» **What is expected**: Provide a verbatim copy of the data below.

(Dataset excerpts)
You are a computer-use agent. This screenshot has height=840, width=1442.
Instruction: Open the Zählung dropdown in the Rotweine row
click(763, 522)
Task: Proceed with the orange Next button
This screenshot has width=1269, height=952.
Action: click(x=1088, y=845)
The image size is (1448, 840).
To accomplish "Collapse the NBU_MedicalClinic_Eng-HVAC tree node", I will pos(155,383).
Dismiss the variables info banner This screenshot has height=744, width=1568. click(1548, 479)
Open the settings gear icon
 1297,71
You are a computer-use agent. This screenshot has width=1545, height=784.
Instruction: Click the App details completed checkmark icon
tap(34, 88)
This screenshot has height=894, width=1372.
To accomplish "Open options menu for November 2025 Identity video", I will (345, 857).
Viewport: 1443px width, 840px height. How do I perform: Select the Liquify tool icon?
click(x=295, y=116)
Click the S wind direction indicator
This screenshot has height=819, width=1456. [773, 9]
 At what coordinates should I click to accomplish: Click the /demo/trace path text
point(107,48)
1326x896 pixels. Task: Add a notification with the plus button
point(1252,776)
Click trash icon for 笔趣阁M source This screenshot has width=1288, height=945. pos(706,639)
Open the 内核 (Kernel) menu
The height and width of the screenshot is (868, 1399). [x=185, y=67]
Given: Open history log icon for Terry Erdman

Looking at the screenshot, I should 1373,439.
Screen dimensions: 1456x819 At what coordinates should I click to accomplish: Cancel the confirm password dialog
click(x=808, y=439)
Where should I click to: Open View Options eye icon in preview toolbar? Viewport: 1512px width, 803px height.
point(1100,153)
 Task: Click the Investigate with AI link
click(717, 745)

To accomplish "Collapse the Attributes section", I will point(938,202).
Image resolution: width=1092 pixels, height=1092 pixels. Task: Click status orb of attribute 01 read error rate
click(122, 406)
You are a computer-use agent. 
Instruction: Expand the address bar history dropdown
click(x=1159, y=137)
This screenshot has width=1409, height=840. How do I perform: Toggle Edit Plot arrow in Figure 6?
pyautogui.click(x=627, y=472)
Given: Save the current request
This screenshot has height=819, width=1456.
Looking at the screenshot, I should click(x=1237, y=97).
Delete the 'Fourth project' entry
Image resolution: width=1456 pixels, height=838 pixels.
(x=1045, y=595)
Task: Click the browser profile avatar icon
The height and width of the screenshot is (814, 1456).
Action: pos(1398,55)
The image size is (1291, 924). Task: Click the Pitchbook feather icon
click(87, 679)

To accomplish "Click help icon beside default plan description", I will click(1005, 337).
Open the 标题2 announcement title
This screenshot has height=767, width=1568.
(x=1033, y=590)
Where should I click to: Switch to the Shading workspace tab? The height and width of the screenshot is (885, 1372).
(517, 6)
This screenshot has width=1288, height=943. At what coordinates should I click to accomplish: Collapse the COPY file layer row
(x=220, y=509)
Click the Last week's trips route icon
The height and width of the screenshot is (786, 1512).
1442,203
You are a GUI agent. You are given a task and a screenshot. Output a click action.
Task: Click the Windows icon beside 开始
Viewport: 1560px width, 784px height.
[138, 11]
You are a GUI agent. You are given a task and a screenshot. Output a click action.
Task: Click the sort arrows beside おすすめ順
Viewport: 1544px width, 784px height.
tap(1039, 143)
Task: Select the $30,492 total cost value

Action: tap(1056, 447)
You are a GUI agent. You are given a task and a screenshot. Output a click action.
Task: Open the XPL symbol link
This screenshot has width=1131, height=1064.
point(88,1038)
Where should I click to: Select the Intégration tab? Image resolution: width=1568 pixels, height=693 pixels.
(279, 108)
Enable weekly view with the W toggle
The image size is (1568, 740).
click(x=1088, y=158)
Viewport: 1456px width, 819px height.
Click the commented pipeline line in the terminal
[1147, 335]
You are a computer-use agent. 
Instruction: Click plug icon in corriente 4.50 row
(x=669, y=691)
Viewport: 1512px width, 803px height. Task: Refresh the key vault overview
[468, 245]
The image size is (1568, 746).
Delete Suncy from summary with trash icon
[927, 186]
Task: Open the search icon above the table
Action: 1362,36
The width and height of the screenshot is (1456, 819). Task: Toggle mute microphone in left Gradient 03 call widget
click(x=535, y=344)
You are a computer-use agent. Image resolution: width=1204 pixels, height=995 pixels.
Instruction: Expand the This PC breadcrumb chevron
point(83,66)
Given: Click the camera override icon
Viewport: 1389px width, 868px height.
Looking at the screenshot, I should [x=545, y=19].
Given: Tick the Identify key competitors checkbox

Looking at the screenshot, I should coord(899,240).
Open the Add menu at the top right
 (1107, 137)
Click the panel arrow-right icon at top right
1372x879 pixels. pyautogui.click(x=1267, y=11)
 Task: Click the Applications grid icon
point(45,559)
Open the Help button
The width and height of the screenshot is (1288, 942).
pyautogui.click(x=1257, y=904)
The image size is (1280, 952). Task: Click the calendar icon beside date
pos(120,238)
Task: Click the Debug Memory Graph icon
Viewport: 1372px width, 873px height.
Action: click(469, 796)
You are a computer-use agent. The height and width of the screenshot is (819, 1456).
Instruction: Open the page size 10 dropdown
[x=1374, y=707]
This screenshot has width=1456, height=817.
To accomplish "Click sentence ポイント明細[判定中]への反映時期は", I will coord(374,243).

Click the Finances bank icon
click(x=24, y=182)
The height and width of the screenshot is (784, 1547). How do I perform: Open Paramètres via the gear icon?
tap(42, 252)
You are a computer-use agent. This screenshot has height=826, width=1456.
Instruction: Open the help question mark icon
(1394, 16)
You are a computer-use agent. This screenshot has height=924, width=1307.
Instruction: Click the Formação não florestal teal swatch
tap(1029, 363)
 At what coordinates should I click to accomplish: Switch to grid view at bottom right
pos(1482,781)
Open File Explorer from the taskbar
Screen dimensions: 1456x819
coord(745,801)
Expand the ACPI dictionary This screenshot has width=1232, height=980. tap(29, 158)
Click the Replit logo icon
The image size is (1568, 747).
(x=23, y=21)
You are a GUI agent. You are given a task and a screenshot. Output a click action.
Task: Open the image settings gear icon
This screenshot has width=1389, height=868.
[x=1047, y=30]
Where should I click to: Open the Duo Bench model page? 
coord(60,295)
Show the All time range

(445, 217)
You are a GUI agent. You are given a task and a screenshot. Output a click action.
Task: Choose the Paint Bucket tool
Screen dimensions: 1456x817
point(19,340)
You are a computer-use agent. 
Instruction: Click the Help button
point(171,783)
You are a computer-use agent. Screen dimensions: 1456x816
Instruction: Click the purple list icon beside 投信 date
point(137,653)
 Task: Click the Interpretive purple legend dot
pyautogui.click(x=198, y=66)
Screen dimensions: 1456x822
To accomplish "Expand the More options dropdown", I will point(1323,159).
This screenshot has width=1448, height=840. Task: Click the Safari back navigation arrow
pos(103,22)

» **Answer space**:
You are a computer-use agent. This screenshot has height=840, width=1442.
Instruction: Open the Zählung dropdown in the Rotweine row
click(763, 522)
Task: Proceed with the orange Next button
This screenshot has width=1269, height=952.
Action: click(x=1088, y=845)
The image size is (1448, 840).
To accomplish "Collapse the NBU_MedicalClinic_Eng-HVAC tree node", I will pos(155,383).
Dismiss the variables info banner This screenshot has height=744, width=1568. click(1548, 479)
Open the settings gear icon
 1297,71
You are a computer-use agent. This screenshot has width=1545, height=784.
Instruction: Click the App details completed checkmark icon
tap(34, 88)
This screenshot has height=894, width=1372.
To accomplish "Open options menu for November 2025 Identity video", I will (345, 857).
Viewport: 1443px width, 840px height. How do I perform: Select the Liquify tool icon?
click(x=295, y=116)
Click the S wind direction indicator
This screenshot has height=819, width=1456. [773, 9]
 At what coordinates should I click to accomplish: Click the /demo/trace path text
point(107,48)
1326x896 pixels. Task: Add a notification with the plus button
point(1252,776)
Click trash icon for 笔趣阁M source This screenshot has width=1288, height=945. pos(706,639)
Open the 内核 (Kernel) menu
The height and width of the screenshot is (868, 1399). [x=185, y=67]
Given: Open history log icon for Terry Erdman

Looking at the screenshot, I should 1373,439.
Screen dimensions: 1456x819 At what coordinates should I click to accomplish: Cancel the confirm password dialog
click(x=808, y=439)
Where should I click to: Open View Options eye icon in preview toolbar? Viewport: 1512px width, 803px height.
point(1100,153)
 Task: Click the Investigate with AI link
click(717, 745)

To accomplish "Collapse the Attributes section", I will point(938,202).
Image resolution: width=1092 pixels, height=1092 pixels. Task: Click status orb of attribute 01 read error rate
click(122, 406)
You are a computer-use agent. 
Instruction: Expand the address bar history dropdown
click(x=1159, y=137)
This screenshot has width=1409, height=840. How do I perform: Toggle Edit Plot arrow in Figure 6?
pyautogui.click(x=627, y=472)
Given: Save the current request
This screenshot has height=819, width=1456.
Looking at the screenshot, I should click(x=1237, y=97).
Delete the 'Fourth project' entry
Image resolution: width=1456 pixels, height=838 pixels.
(x=1045, y=595)
Task: Click the browser profile avatar icon
The height and width of the screenshot is (814, 1456).
Action: pos(1398,55)
The image size is (1291, 924). Task: Click the Pitchbook feather icon
click(87, 679)

To accomplish "Click help icon beside default plan description", I will click(1005, 337).
Open the 标题2 announcement title
This screenshot has height=767, width=1568.
(x=1033, y=590)
Where should I click to: Switch to the Shading workspace tab? The height and width of the screenshot is (885, 1372).
(517, 6)
This screenshot has width=1288, height=943. At what coordinates should I click to accomplish: Collapse the COPY file layer row
(x=220, y=509)
Click the Last week's trips route icon
The height and width of the screenshot is (786, 1512).
1442,203
You are a GUI agent. You are given a task and a screenshot. Output a click action.
Task: Click the Windows icon beside 开始
Viewport: 1560px width, 784px height.
[138, 11]
You are a GUI agent. You are given a task and a screenshot. Output a click action.
Task: Click the sort arrows beside おすすめ順
Viewport: 1544px width, 784px height.
tap(1039, 143)
Task: Select the $30,492 total cost value

Action: tap(1056, 447)
You are a GUI agent. You are given a task and a screenshot. Output a click action.
Task: Open the XPL symbol link
This screenshot has width=1131, height=1064.
point(88,1038)
Where should I click to: Select the Intégration tab? Image resolution: width=1568 pixels, height=693 pixels.
(279, 108)
Enable weekly view with the W toggle
The image size is (1568, 740).
click(x=1088, y=158)
Viewport: 1456px width, 819px height.
Click the commented pipeline line in the terminal
[1147, 335]
You are a computer-use agent. 
Instruction: Click plug icon in corriente 4.50 row
(x=669, y=691)
Viewport: 1512px width, 803px height. Task: Refresh the key vault overview
[468, 245]
The image size is (1568, 746).
Delete Suncy from summary with trash icon
[927, 186]
Task: Open the search icon above the table
Action: 1362,36
The width and height of the screenshot is (1456, 819). Task: Toggle mute microphone in left Gradient 03 call widget
click(x=535, y=344)
You are a computer-use agent. Image resolution: width=1204 pixels, height=995 pixels.
Instruction: Expand the This PC breadcrumb chevron
point(83,66)
Given: Click the camera override icon
Viewport: 1389px width, 868px height.
Looking at the screenshot, I should [x=545, y=19].
Given: Tick the Identify key competitors checkbox

Looking at the screenshot, I should coord(899,240).
Open the Add menu at the top right
 (1107, 137)
Click the panel arrow-right icon at top right
1372x879 pixels. pyautogui.click(x=1267, y=11)
 Task: Click the Applications grid icon
point(45,559)
Open the Help button
The width and height of the screenshot is (1288, 942).
pyautogui.click(x=1257, y=904)
The image size is (1280, 952). Task: Click the calendar icon beside date
pos(120,238)
Task: Click the Debug Memory Graph icon
Viewport: 1372px width, 873px height.
Action: click(469, 796)
You are a computer-use agent. The height and width of the screenshot is (819, 1456).
Instruction: Open the page size 10 dropdown
[x=1374, y=707]
This screenshot has width=1456, height=817.
To accomplish "Click sentence ポイント明細[判定中]への反映時期は", I will coord(374,243).

Click the Finances bank icon
click(x=24, y=182)
The height and width of the screenshot is (784, 1547). How do I perform: Open Paramètres via the gear icon?
tap(42, 252)
You are a computer-use agent. This screenshot has height=826, width=1456.
Instruction: Open the help question mark icon
(1394, 16)
You are a computer-use agent. This screenshot has height=924, width=1307.
Instruction: Click the Formação não florestal teal swatch
tap(1029, 363)
 At what coordinates should I click to accomplish: Switch to grid view at bottom right
pos(1482,781)
Open File Explorer from the taskbar
Screen dimensions: 1456x819
coord(745,801)
Expand the ACPI dictionary This screenshot has width=1232, height=980. tap(29, 158)
Click the Replit logo icon
The image size is (1568, 747).
(x=23, y=21)
You are a GUI agent. You are given a task and a screenshot. Output a click action.
Task: Open the image settings gear icon
This screenshot has width=1389, height=868.
[x=1047, y=30]
Where should I click to: Open the Duo Bench model page? 
coord(60,295)
Show the All time range

(445, 217)
You are a GUI agent. You are given a task and a screenshot. Output a click action.
Task: Choose the Paint Bucket tool
Screen dimensions: 1456x817
point(19,340)
You are a computer-use agent. 
Instruction: Click the Help button
point(171,783)
You are a computer-use agent. Screen dimensions: 1456x816
Instruction: Click the purple list icon beside 投信 date
point(137,653)
 Task: Click the Interpretive purple legend dot
pyautogui.click(x=198, y=66)
Screen dimensions: 1456x822
To accomplish "Expand the More options dropdown", I will point(1323,159).
This screenshot has width=1448, height=840. Task: Click the Safari back navigation arrow
pos(103,22)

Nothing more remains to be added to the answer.